À quelques semaines de la fin de sa mission, le pilote du plan sur les métiers de l’autonomie, Michel Laforcade, dévoile les premières pistes d’action issues des territoires pour favoriser l’attractivité du secteur. La première d’entre elles ? L’amélioration des rémunérations, via l’extension de l’indemnité dite Ségur, d’abord au champ du handicap et aux services de soins infirmiers à domicile.

Michel Laforcade © Thomas Gogny

Vous êtes désormais au bout de votre mission sur l’extension de l’indemnité dite Ségur au champ du handicap et aux services de soins infirmiers à domicile (Ssiad). Quels sont les différents accords obtenus ?

Michel Laforcade.
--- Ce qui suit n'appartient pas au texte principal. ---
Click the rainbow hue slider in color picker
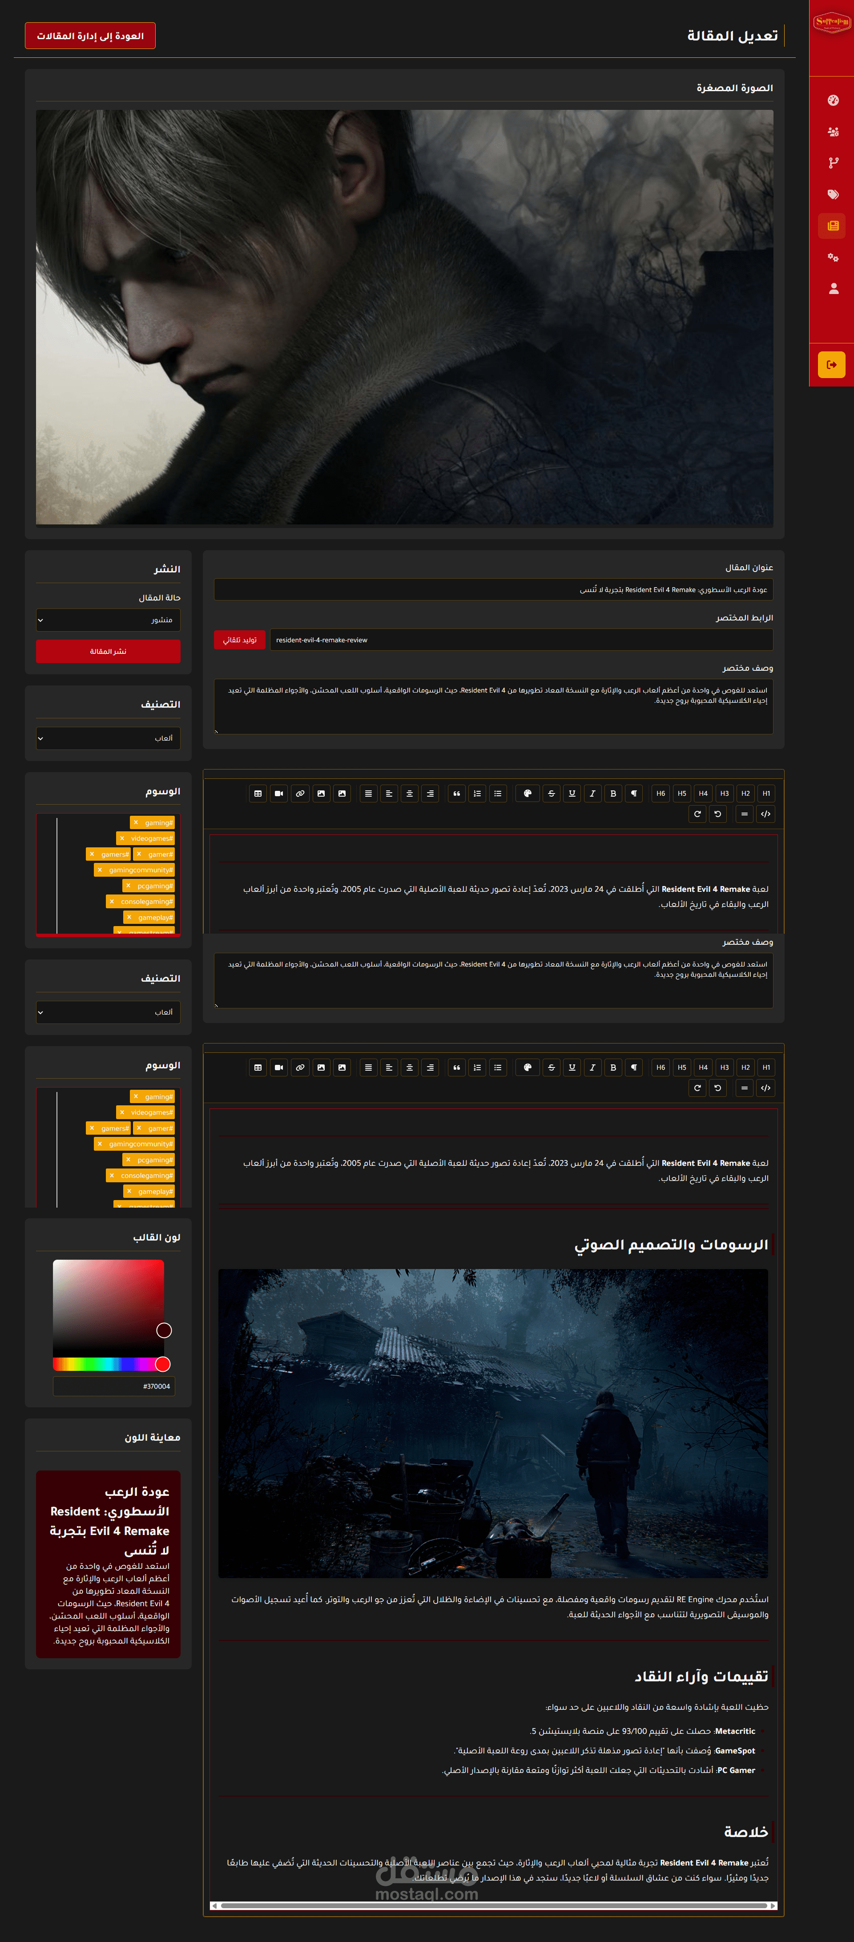The image size is (854, 1942). click(x=106, y=1364)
Une première négociation a porté sur l’élargissement du complément de traitement indiciaire (CTI) aux rares personnels de l’hôpital qui n’en avaient pas bénéficié, à savoir ceux des établissements pour personnes handicapées gérés par le secteur sanitaire. L’accord signé en février prévoit que la totalité de leurs 19 000 personnels seront concernés dès le 1er juin. Ici, la logique hospitalière l’a emporté, au titre du traitement égalitaire des professionnels au sein de l’hôpital. Ce n’est pas le cas, en revanche, des établissements publics autonomes, qu’ils relèvent de l'hospitalière ou de la territoriale. L’accord qui vient d’être finalisé [1] distingue deux catégories d’agents. D’une part, ceux du soin (infirmiers, aides-soignants, kinésithérapeutes…) qui eux aussi obtiennent les 183 euros mensuels à partir du 1er octobre prochain. Tout comme les aides médico-psychologiques (AMP), les accompagnants éducatifs et sociaux (AES) et les auxiliaires de vie sociale (AVS), compte tenu de leur importance en maisons d'accueil spécialisées (MAS) et en foyers d'accueil médicalisé (FAM) notamment.
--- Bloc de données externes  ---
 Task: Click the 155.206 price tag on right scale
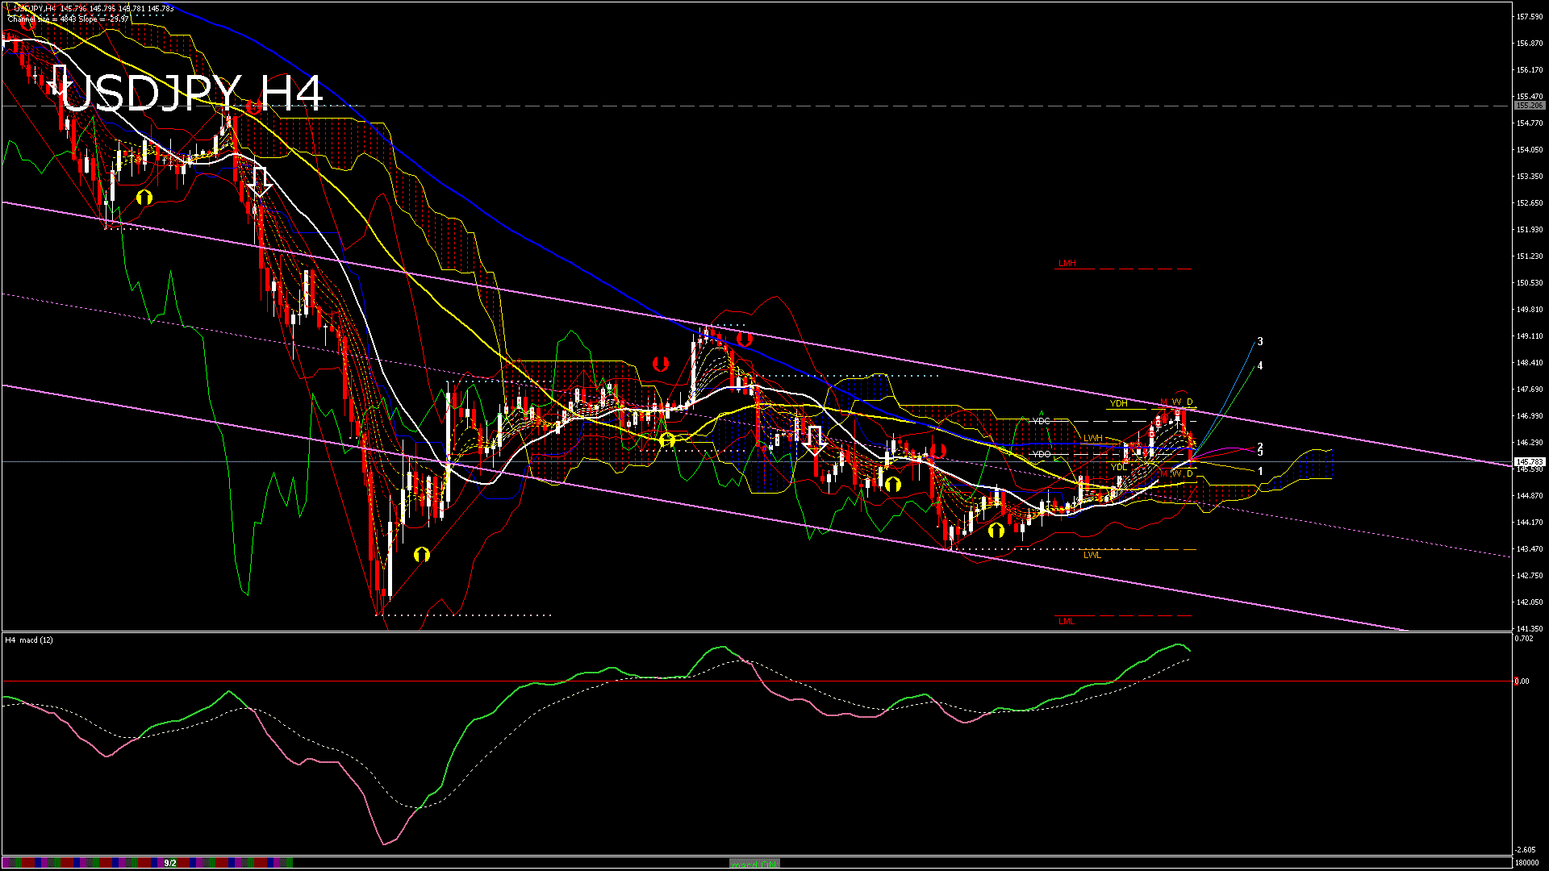click(x=1529, y=106)
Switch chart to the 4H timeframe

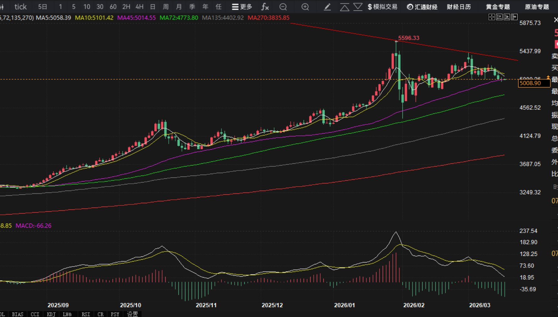[139, 7]
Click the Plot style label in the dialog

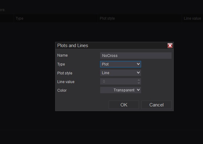click(x=65, y=73)
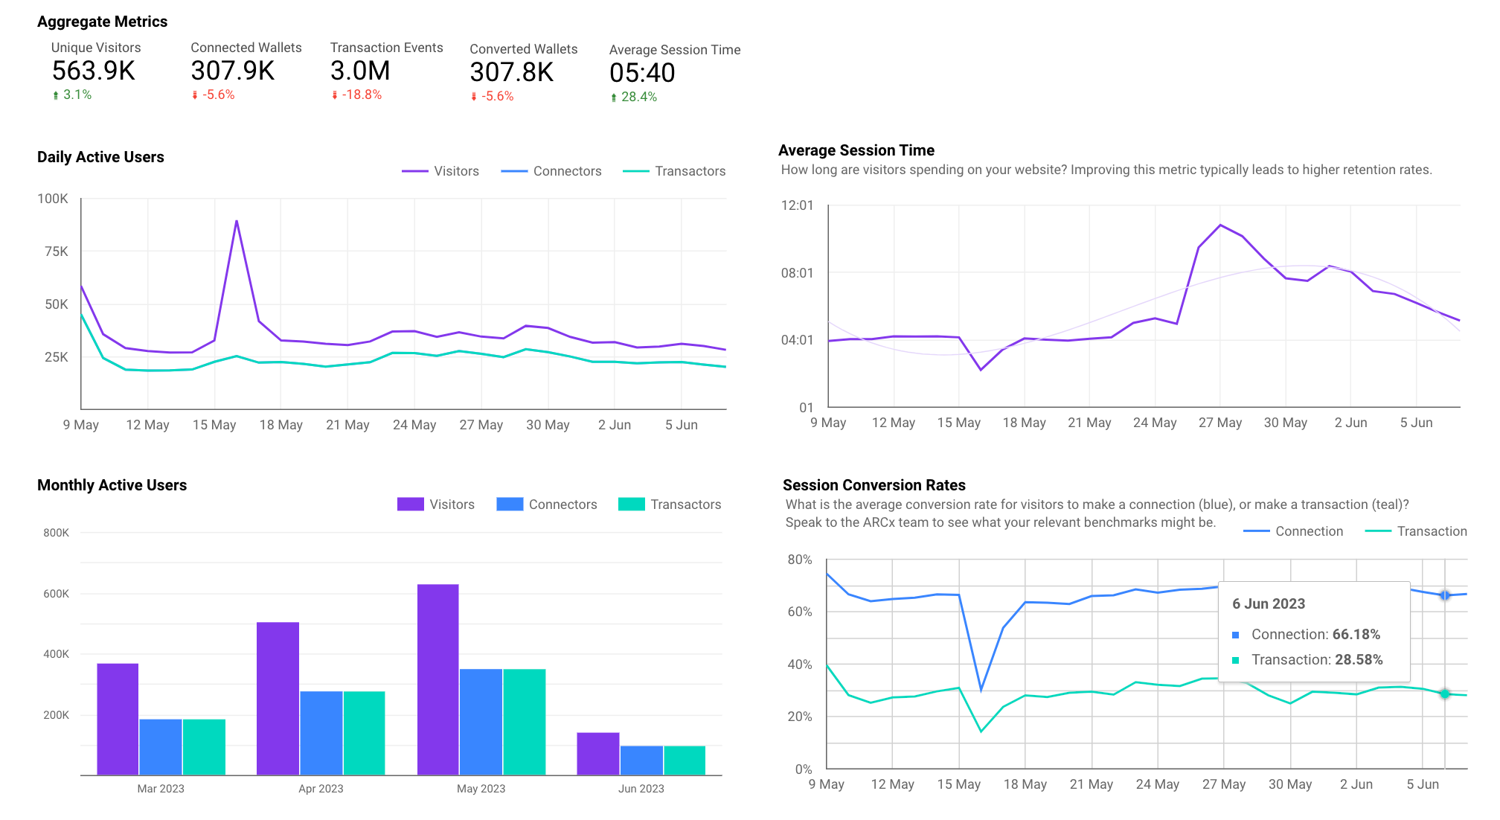
Task: Click the green up arrow under Average Session Time
Action: [x=614, y=97]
Quant aux personnels éducatifs de ces structures entendues au sens large de ces structures (cadres éducatifs, éducateurs de jeunes enfants, moniteur éducateurs, techniciens de l'intervention sociale et familiale…), leur situation sera abordée dans le cadre d’une grande conférence sociale prévue avant la fin de l’année. Les discussions entre l’État et les syndicats continuent donc.
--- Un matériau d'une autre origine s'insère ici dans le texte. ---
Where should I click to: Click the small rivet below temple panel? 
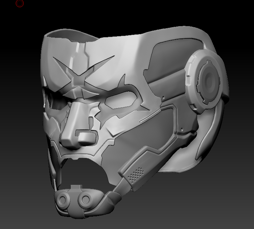[x=164, y=98]
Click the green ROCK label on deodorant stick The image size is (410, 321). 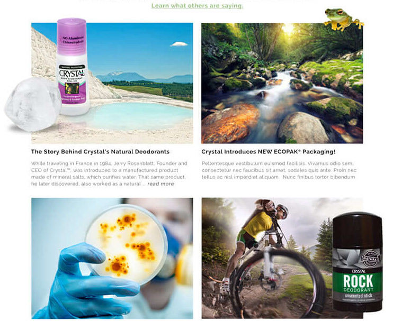[x=358, y=283]
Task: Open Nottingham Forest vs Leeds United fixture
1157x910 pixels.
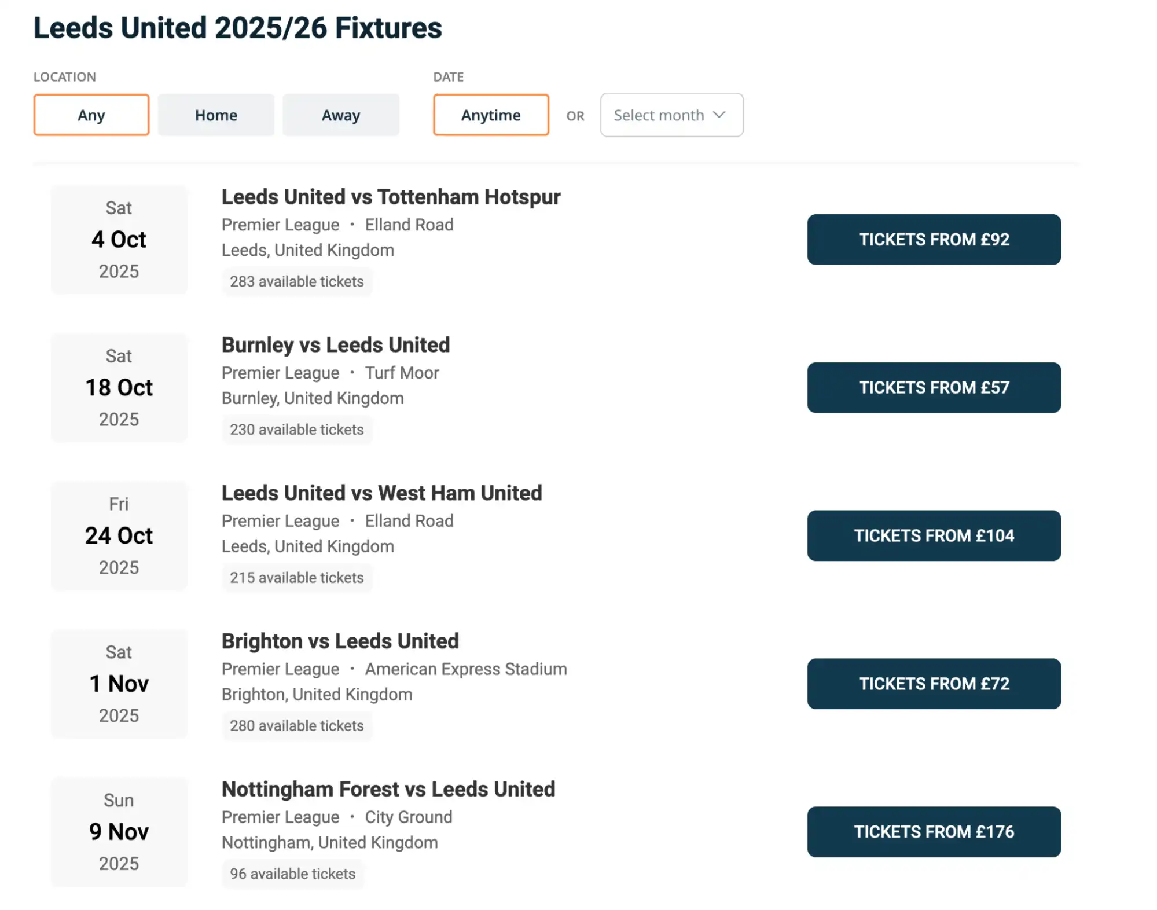Action: 388,789
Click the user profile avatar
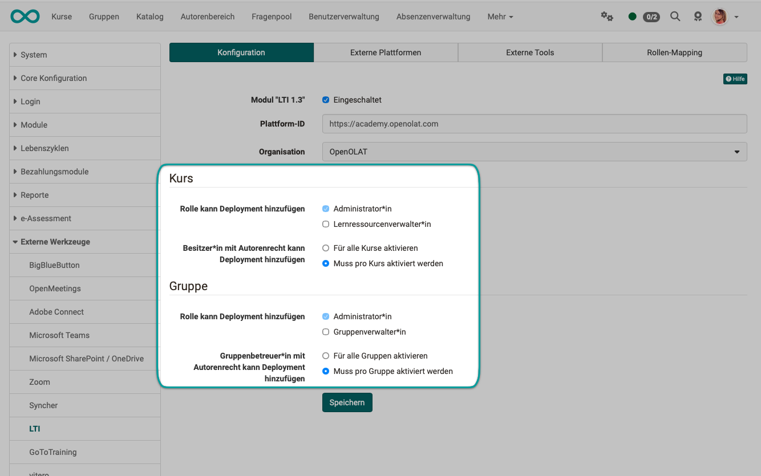 click(x=720, y=17)
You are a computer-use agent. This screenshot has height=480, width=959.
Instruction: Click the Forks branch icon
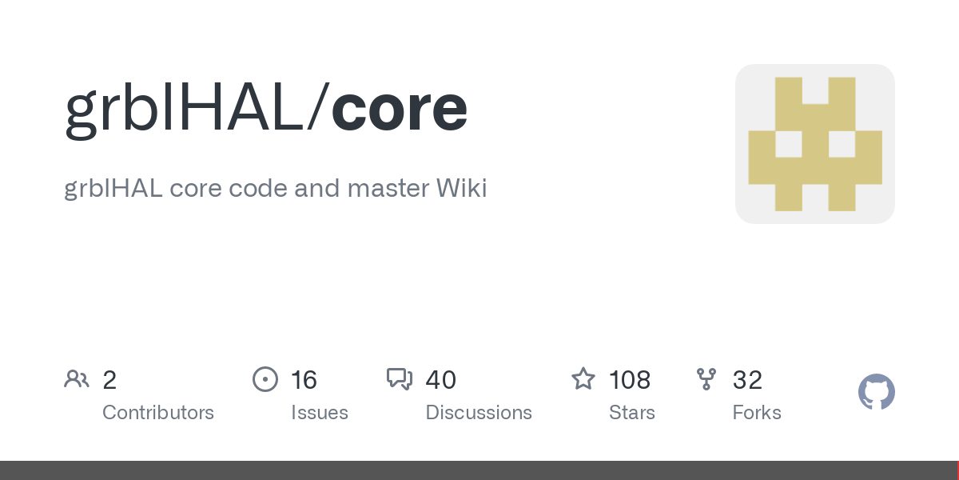pyautogui.click(x=706, y=379)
Cette même « scission » entre les personnels est-elle envisagée pour ceux du champ du handicap relevant du privé non lucratif ?

M. L. Absolument, l’État s’étant engagé à financer, via la loi de financement de la Sécurité sociale pour 2022 (LFSS), l’indemnité Ségur pour les AMP, AVS et AES et les métiers soignants, y compris des Ssiad. Tout cela reste suspendu à la signature définitive par les partenaires sociaux de l’accord de méthode proposé début avril et qui, mi-mai, restait encore sujet de négociations [2].

Faut-il comprendre que, malgré l’urgence, seuls les employeurs qui en auront les moyens pourront en anticiper le versement ?

M. L. S’ils le peuvent, oui. Le sujet peut d’ailleurs faire l’objet d’accords entre syndicats et employeurs. En tout état de cause, la question des moyens disponibles, voire d’éventuels excédents non repris, sera aussi discutée localement par les agences régionales de santé (ARS). Reste qu’il ne sera question que de quelques mois d’anticipation pour ce seul delta de 183 euros, le reste du salaire de ces personnels étant intégralement financé par l’assurance maladie.

Selon la version initiale de l’accord de méthode, les modalités de revalorisation de la filière éducative du handicap seraient renvoyées à une discussion de branche. Au sein de la branche associative sanitaire, sociale et médico-sociale privée à but non lucratif (Bass) ou des conventions collectives nationales du 31 octobre 1951 et du 15 mars 1966 (CCN 51 et 66) ?

M. L. Tout ceci est encore en discussion. Ce qui est sûr c’est que la confédération patronale Axess en étant signataire, au même titre que Nexem, la Fehap et la Croix-Rouge française côté patronal, cela ouvre le champ des possibles en termes de périmètre de négociation… Aux fédérations d'employeurs ensuite d’expliquer aux syndicats ce qu’elles choisiront. Sur ce volet, une chose est sûre : la participation financière de l’État sera conditionnée au rapprochement conventionnel effectif des CCN 66 et 51.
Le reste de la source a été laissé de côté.